I get most of my hookups through the Internet (which is a nightmare, if you're a girl trolling for no-strings sex with other girls), where I often clearly state that I'm there to get, not give. Here's how it works. I look for bi and gay girls on dating sites who are open to casual sex, then present myself as a curious mostly straight girl and drop the pillow princess bomb if she seems flirty and interested.
If I use Craigslist, I have to deal with loads of male creeps and have to voice-verify to make sure they're girls, but I can also state in my ad exactly what these girls are in for. She hosts or we go someplace to have sex -- but never my place, because I need to be able to make my abrupt exit. (Bars with locking unisex bathrooms are great for this -- so I guess I'm also a "stand-up up against the tile" princess. People are shockingly okay with waiting in line while two girls fuck.)
I answer and place more ads than lead to actual hookups, but there are enough women out there willing to do this that I've done it a handful of times. Some of these women have been insanely hot. Some of them are gay, some are bi, and some of them are in relationships with men who don't know that they meet women on the Internet for sex.

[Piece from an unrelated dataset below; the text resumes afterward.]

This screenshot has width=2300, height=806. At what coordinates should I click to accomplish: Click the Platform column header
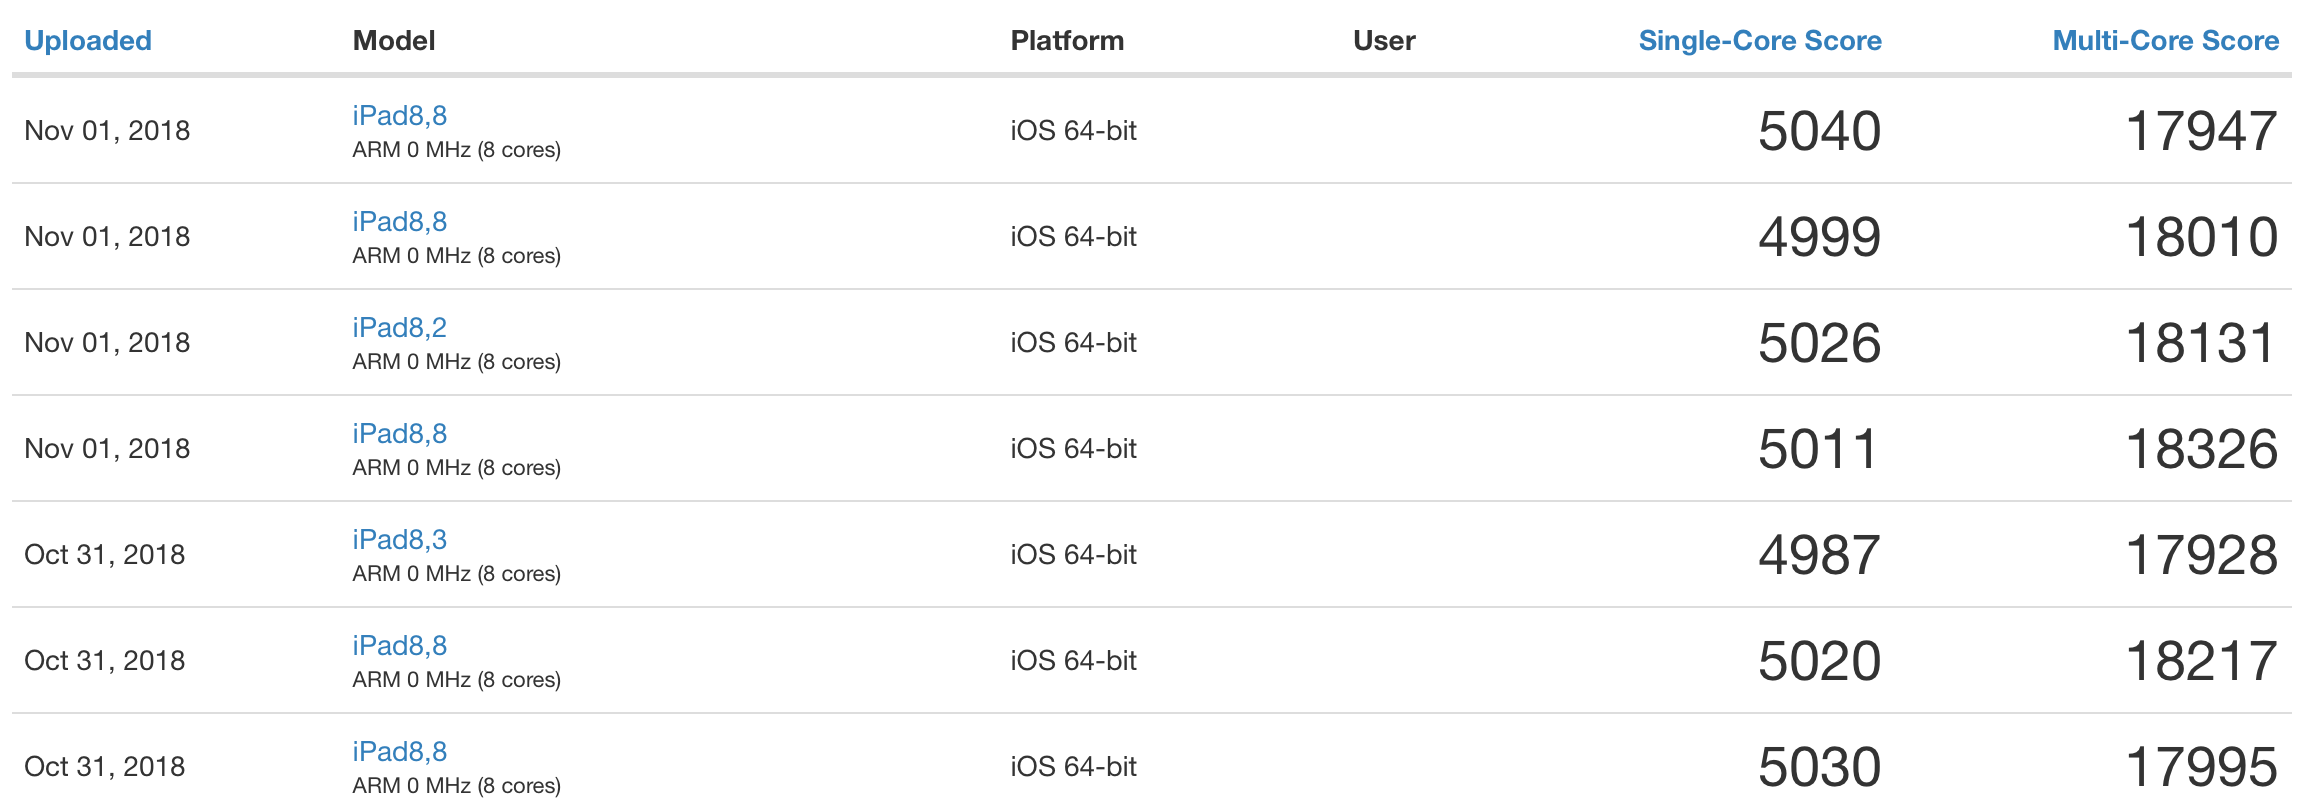pyautogui.click(x=1067, y=41)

The best part is that if it turns out I'm not attracted to a girl in person, I can just close my eyes and pretend I am while she does her thing. It's a weird combination of submitting and being serviced that I find intensely sexy. Occasionally, I'll crack in the moment and reciprocate. (Although I also like getting them to the point where they're forced to get themselves off while I'm getting my boots on.)
It's not that I don't like going down on women. I do. But I'm not dating them, and I don't think I would want to have my fetish corrupted by caring for somebody enough to give back. Judge me if you must, but plenty of folks are selfish in bed without any warning.
At least in my situation, everybody goes in with their eyes open. At least until it gets really good.